§ **TASK PROMPT**:
In the records below, find each line with "list" and copy it.

§ **RECORDS SUPPLIED**:
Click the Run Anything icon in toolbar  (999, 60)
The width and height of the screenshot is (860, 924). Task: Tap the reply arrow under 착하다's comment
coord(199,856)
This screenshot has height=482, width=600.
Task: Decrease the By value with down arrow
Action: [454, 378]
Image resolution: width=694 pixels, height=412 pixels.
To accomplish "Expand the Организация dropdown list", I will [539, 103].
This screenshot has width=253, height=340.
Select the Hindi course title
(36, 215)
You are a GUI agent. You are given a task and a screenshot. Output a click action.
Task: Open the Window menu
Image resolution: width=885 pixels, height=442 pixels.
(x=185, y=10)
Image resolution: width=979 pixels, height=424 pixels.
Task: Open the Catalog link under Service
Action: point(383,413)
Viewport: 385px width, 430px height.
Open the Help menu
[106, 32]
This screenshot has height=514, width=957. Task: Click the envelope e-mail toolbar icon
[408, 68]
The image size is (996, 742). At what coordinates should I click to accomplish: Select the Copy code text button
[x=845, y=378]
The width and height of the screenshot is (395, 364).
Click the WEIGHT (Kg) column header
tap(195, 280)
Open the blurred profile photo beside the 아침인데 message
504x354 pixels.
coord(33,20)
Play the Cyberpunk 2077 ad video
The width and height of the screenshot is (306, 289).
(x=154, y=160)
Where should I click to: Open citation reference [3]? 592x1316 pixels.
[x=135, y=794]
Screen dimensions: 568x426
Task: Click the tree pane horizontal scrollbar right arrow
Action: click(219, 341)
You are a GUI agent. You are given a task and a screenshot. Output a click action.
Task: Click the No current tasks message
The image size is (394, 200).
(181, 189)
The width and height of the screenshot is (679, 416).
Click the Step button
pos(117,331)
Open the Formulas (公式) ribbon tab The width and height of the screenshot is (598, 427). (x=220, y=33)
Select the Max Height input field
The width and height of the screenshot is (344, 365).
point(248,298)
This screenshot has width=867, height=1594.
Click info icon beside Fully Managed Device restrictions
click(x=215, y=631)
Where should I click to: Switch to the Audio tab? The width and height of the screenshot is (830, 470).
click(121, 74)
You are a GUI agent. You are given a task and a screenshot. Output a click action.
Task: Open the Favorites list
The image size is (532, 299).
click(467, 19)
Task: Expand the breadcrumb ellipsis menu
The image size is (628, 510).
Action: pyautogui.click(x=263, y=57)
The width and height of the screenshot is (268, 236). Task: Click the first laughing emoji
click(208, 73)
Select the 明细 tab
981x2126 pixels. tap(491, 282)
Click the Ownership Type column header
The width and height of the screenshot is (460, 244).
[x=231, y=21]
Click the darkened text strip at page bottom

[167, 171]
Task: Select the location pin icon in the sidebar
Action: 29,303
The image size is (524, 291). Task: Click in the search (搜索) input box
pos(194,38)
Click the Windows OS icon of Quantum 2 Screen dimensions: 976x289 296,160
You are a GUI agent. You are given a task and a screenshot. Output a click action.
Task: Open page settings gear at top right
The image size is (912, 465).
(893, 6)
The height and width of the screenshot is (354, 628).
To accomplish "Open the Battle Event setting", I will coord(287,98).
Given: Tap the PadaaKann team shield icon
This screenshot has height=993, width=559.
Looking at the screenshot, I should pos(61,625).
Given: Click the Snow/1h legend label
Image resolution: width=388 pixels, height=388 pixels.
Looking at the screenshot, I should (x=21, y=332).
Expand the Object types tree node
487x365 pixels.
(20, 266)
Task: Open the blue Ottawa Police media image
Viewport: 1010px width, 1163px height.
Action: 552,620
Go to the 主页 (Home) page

§ **OUTPUT**:
To accomplish "Expand the Организация dropdown list", I will [539, 103].
Task: Open the Favorites list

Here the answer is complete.